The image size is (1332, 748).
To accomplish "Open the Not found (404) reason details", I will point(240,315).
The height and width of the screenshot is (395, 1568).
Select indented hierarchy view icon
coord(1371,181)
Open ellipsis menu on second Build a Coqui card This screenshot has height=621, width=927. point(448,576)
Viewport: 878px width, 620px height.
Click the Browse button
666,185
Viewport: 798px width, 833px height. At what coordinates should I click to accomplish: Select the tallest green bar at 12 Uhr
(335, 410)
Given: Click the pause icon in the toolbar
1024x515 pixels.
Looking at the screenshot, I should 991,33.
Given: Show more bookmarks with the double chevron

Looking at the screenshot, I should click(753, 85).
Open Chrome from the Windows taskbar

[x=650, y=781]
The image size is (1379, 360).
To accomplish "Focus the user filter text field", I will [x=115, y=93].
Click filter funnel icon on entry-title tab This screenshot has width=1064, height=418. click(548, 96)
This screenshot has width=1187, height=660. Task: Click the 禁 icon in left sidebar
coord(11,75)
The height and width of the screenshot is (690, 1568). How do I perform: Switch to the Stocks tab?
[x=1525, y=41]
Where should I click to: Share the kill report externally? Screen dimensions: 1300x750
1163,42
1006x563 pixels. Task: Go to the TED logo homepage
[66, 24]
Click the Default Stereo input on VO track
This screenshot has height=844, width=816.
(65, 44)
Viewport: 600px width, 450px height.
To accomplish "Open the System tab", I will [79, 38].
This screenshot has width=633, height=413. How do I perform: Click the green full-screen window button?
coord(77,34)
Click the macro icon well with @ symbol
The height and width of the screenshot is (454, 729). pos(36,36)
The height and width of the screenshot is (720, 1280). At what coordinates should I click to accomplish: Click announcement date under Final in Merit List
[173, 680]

————

▸ **Assigned task**:
Output exactly the lines of the material above from the one containing "The height and width of the screenshot is (395, 1568)." up to and including the one containing "Viewport: 878px width, 620px height.".

▸ **Task result**:
The height and width of the screenshot is (395, 1568).
Select indented hierarchy view icon
coord(1371,181)
Open ellipsis menu on second Build a Coqui card This screenshot has height=621, width=927. point(448,576)
Viewport: 878px width, 620px height.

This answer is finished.